The latest of the improvements in this particular research brach comes from Jeremi Gosney (aka epixoip), who at the Passwords^12 conference held earlier this month in Oslo, Norway, shared with the attendees his latest achievement: a cluster of five 4U servers and 25 graphic cards that go through 180 billion MD5 hashes per second.

The servers, equipped with 25 AMD Radeon GPUs and communicating via the InfiniBand switched fabric communications link, make NTLM and LM hashing practically worthless, as a 8-character long NTLM can be cracked in a little over 5,5 hours (at 348 billion hashes per second), and a 14-character LM hash - because the password is split into two 7 char strings before hashing - can be revealed in less 6 minutes flat.

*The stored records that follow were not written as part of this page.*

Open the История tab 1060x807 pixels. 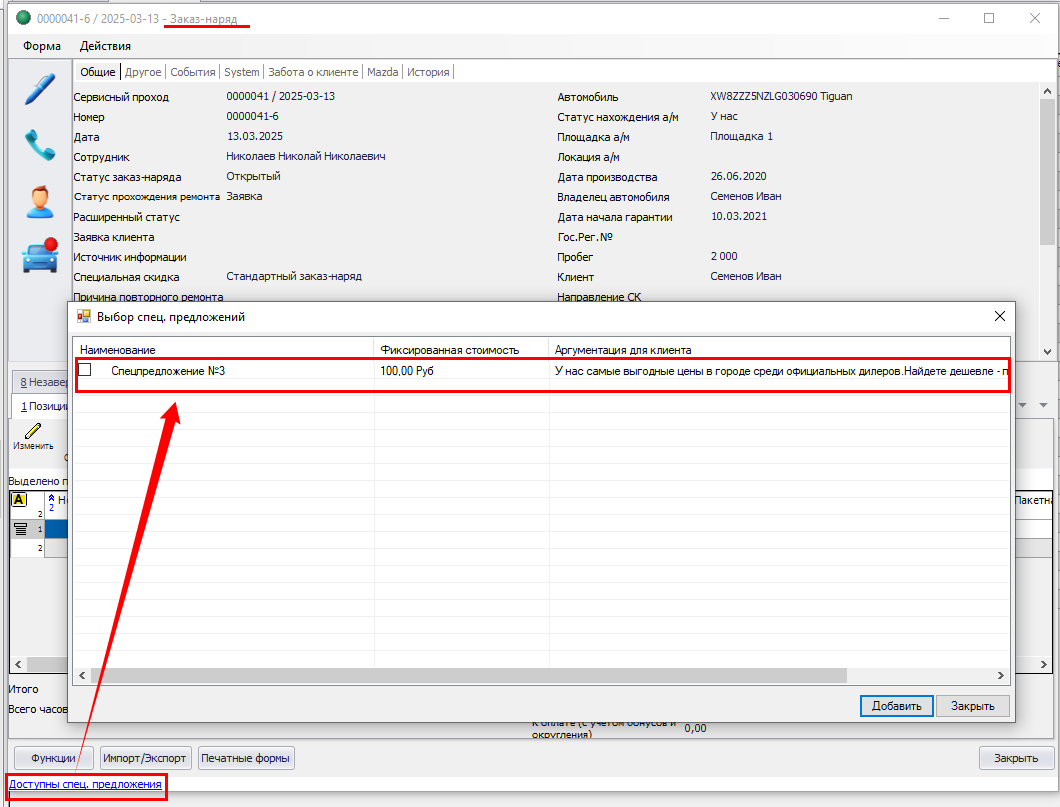[x=428, y=72]
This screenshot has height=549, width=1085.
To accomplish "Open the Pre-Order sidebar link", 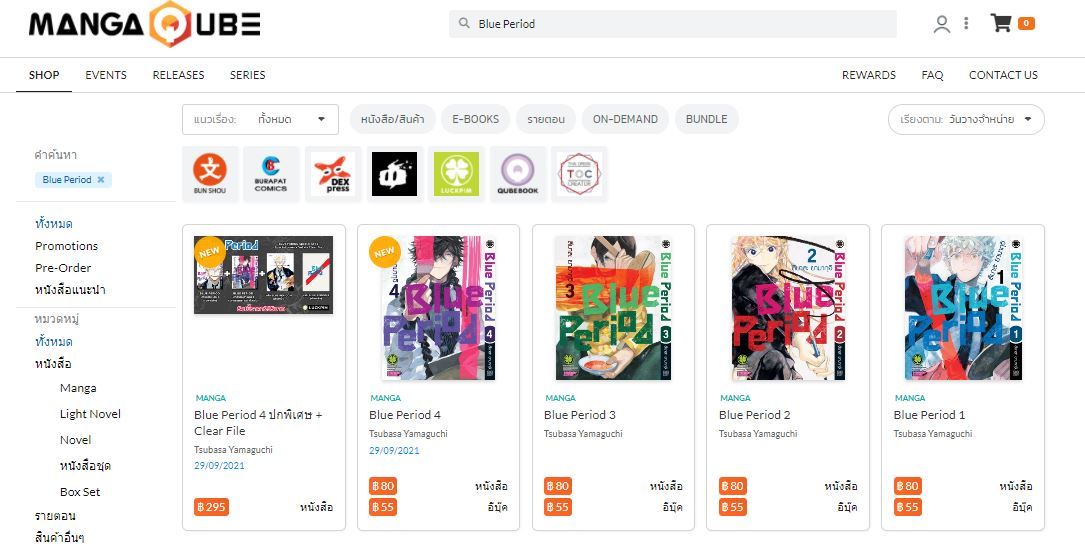I will point(63,268).
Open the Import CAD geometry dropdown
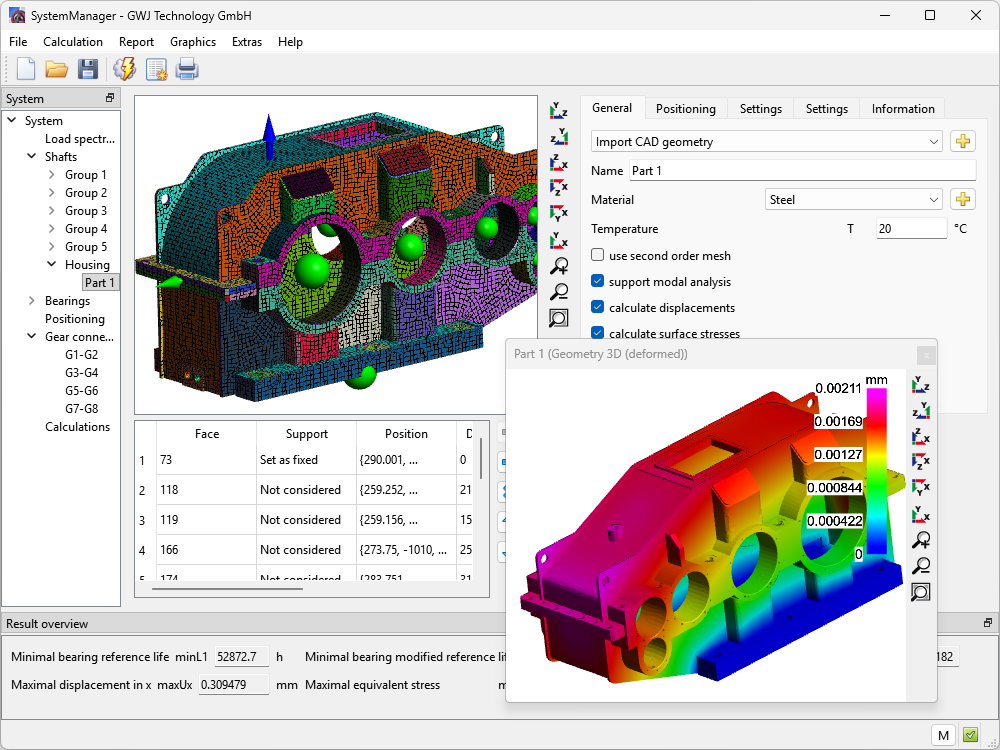This screenshot has width=1000, height=750. tap(766, 142)
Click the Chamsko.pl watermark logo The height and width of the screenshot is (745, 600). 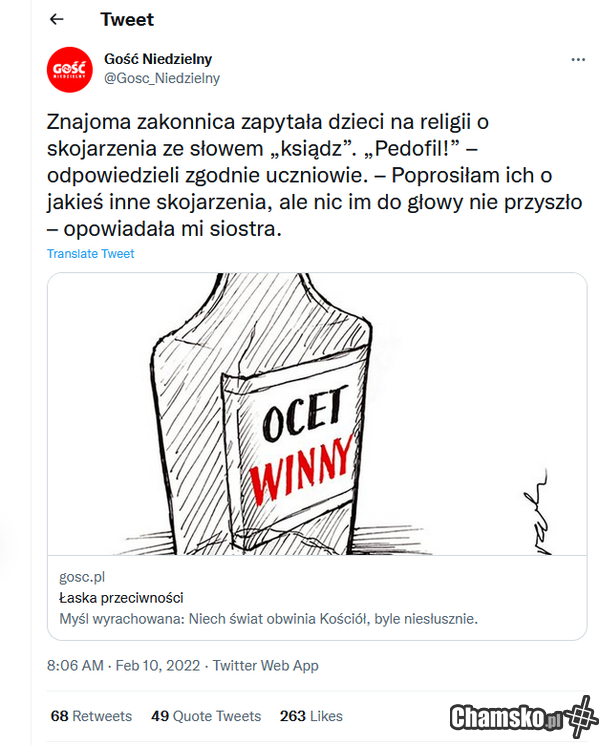(x=506, y=719)
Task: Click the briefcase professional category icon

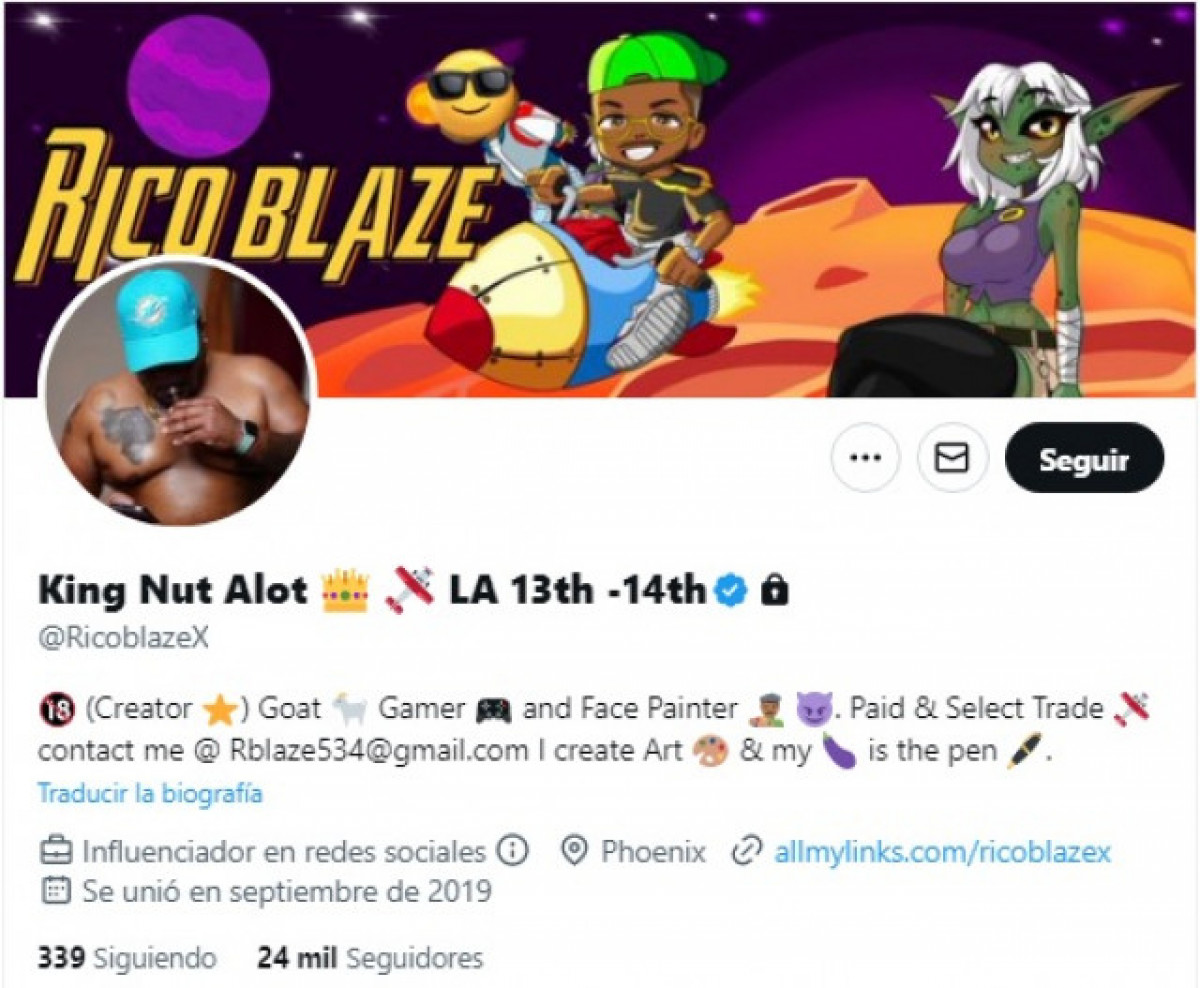Action: tap(55, 852)
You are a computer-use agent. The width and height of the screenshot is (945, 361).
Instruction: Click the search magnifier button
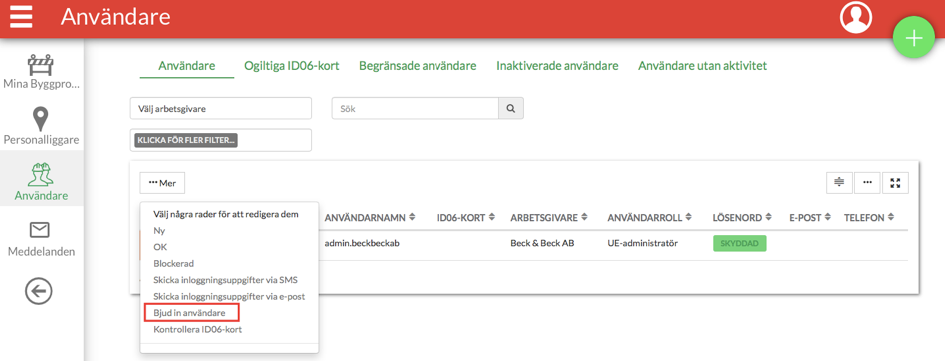tap(510, 109)
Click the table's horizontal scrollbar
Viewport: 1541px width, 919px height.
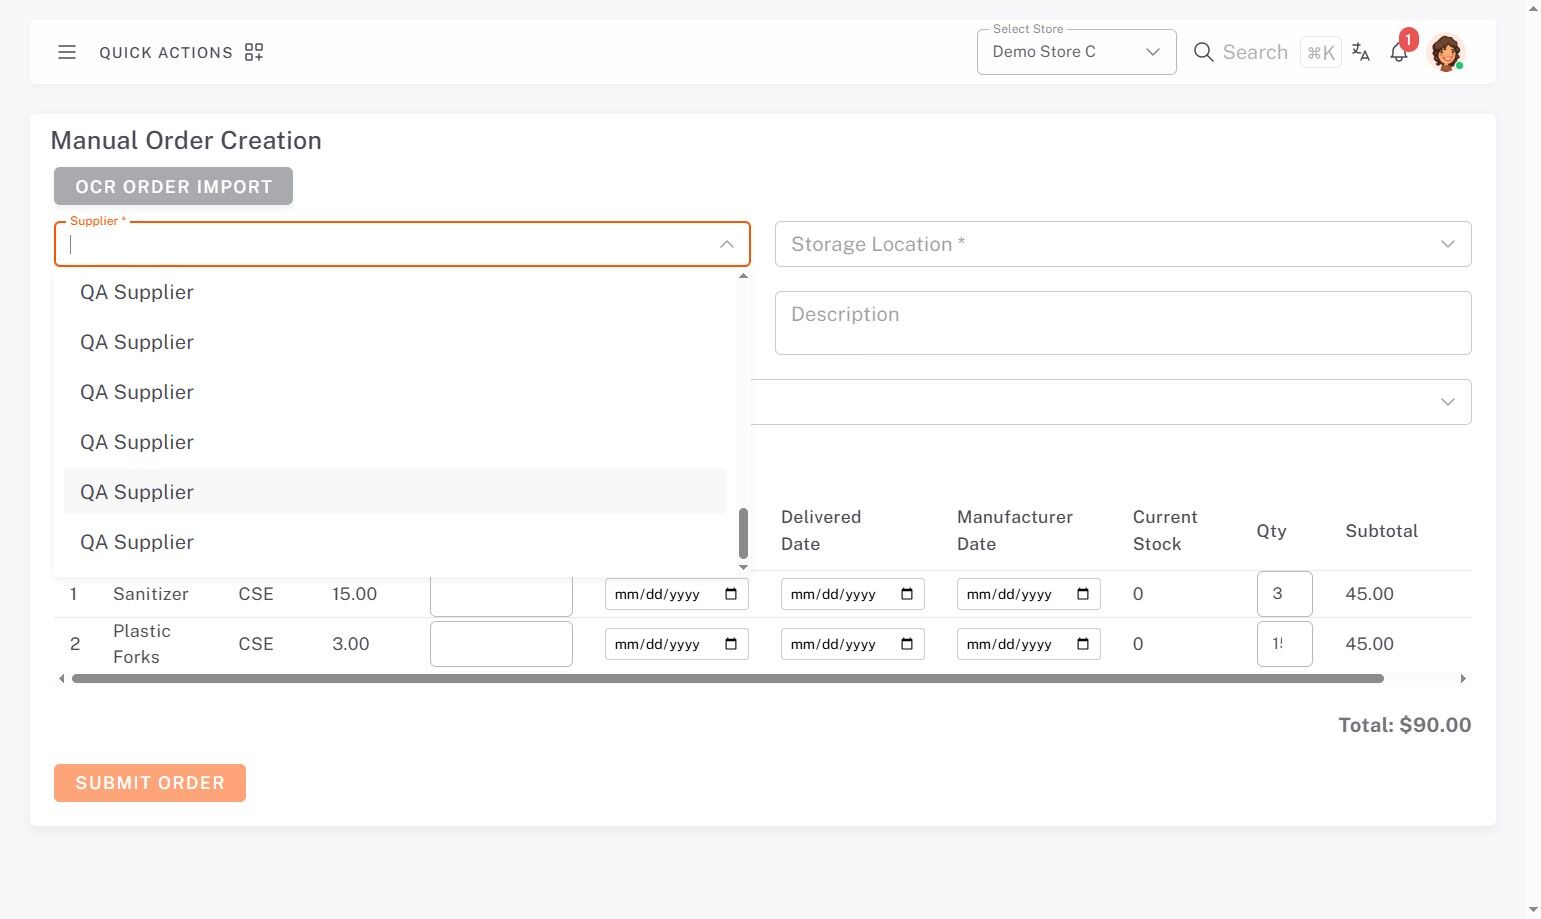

When testing SHA1 hashes, Gosney's system can check 63 billion of them per second, while it takes it considerable more time to decrypt a password hashed with Sha512crypt and Bcrypt algorithms, for which it will able to test 364,000 and 71,000 hashes per second, respectively.

To make this hardware setup work, Gosney used the Virtual OpenCL (VCL) cluster platform and the HashCat password cracker.

According to him, the software he used would work as it should on a setup that included up to 128 AMD GPU's, and possibly even more, as VLC solves the problem of load balancing across the cluster easily.

The limitation of this configuration is that it cannot be used for attacks against live systems, but could be extremely helpful for decrypting the huge leaks of password hasheds that became normal in the last couple of years.

According to The Security Ledger, Gosney plans to recoup some of the money invested in this project by renting out time on the setup or even setting up a paid password recovery and domain auditing service.